- **GIVEN EXERCISE 1**
In the passage on Arianism, list the three descriptions of Eusebius introduced by the word "thus" that explain why Constantine could hardly have chosen a more dangerous adviser.
- **GIVEN EXERCISE 2**
Using the passage on Arianism, answer each question briefly:
(a) What is the grave accusation against Eusebius, if not that of arianizing?
(b) Who was the original patroness of Eusebius of Nicomedia?
(c) Which members of the palace, strange to say, embraced the tenets of Arianism?
- **GIVEN EXERCISE 3**
Extend the passage on Arianism, picking up right after its final sentence.

But it is a different reason which has led to the
mention of Eusebius in this connection. The grave accusation under which he
lies, is not that of arianizing, but of corrupting
the simplicity of the Gospel with an Eclectic spirit. While he held out the
ambiguous language of the schools as a refuge, and the Alexandrian imitation of
it as an argument, against the pursuit of the orthodox, his conduct gave countenance
to the secular maxim, that difference in creeds is a matter of inferior moment,
and that, provided we confess as far as the very terms of Scripture, we may
speculate as philosophers, and live as the world. A more dangerous adviser
Constantine could hardly have selected, than a man thus variously gifted, thus
exalted in the Church, thus disposed towards the very errors against which he
required especially to be guarded. The remark has been made that, throughout
his Ecclesiastical History no instance occurs of his expressing abhorrence of
the superstitions of paganism, and that his custom is either to praise, or not
to blame, such heretical writers as fall under his notice.
Nor must the influence of the Court pass unnoticed, in
recounting the means by which Arianism secured a hold over the mind of the
Emperor. Constantia, his favorite sister, was the original patroness of
Eusebius of Nicomedia; and thus a princess, whose name would otherwise be
dignified by her misfortunes, is known to Christians of later times only
as a principal instrument of the success of heresy. Wrought upon by a
presbyter, a creature of the bishop's, who was in her confidence, she summoned Constantine
to her bed-side in her last illness, begged him, as her parting request, to
extend his favor to the Arians, and especially commended to his regard the
presbyter himself, who had stimulated her to this experiment on the feelings of
a brother. The hangers-on of the Imperial Court imitated her in her preference
for the polite and smooth demeanour of the Eusebian
prelates, which was advantageously contrasted to the stern simplicity of the
Catholics. The eunuchs and slaves of the palace (strange to say) embraced the
tenets of Arianism; and all the most light-minded and frivolous of mankind
allowed themselves to pervert the solemn subject in controversy into matter for
fashionable conversation or literary amusement.

- **RECORDED INFORMATION**
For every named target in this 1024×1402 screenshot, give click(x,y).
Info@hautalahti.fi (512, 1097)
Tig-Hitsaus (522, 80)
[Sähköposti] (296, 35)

- **TASK OUTPUT 1**
- variously gifted
- exalted in the Church
- disposed towards the very errors against which he required especially to be guarded

- **TASK OUTPUT 2**
(a) Corrupting the simplicity of the Gospel with an Eclectic spirit.
(b) Constantia, the Emperor's favorite sister.
(c) The eunuchs and slaves of the palace.

- **TASK OUTPUT 3**
The arts of flattery completed the triumph of the
heretical party. So many are the temptations to which monarchs are exposed of
forgetting that they are men, that it is obviously the duty of the Episcopal
Order to remind them that there is a visible Power in the world, divinely
founded and protected, superior to their own. But Eusebius places himself at
the feet of a heathen; and forgetful of his own ordination-grace, allows the
Emperor to style himself "the bishop of Paganism," and "the predestined
Apostle of virtue of all men." The shrine of the Church was thrown open to
his inspection; and, contrary to the spirit of Christianity, its mysteries were
officiously explained to one who was not yet even a candidate for baptism.
The restoration and erection of Churches, which is the
honorable distinction of his reign, assimilated him, in the minds of his
courtiers, to the Divine Founder and Priest of the invisible temple; and the
magnificence, which soothed the vanity of a monarch, seemed in its charitable
uses almost a substitute for personal religion.
2.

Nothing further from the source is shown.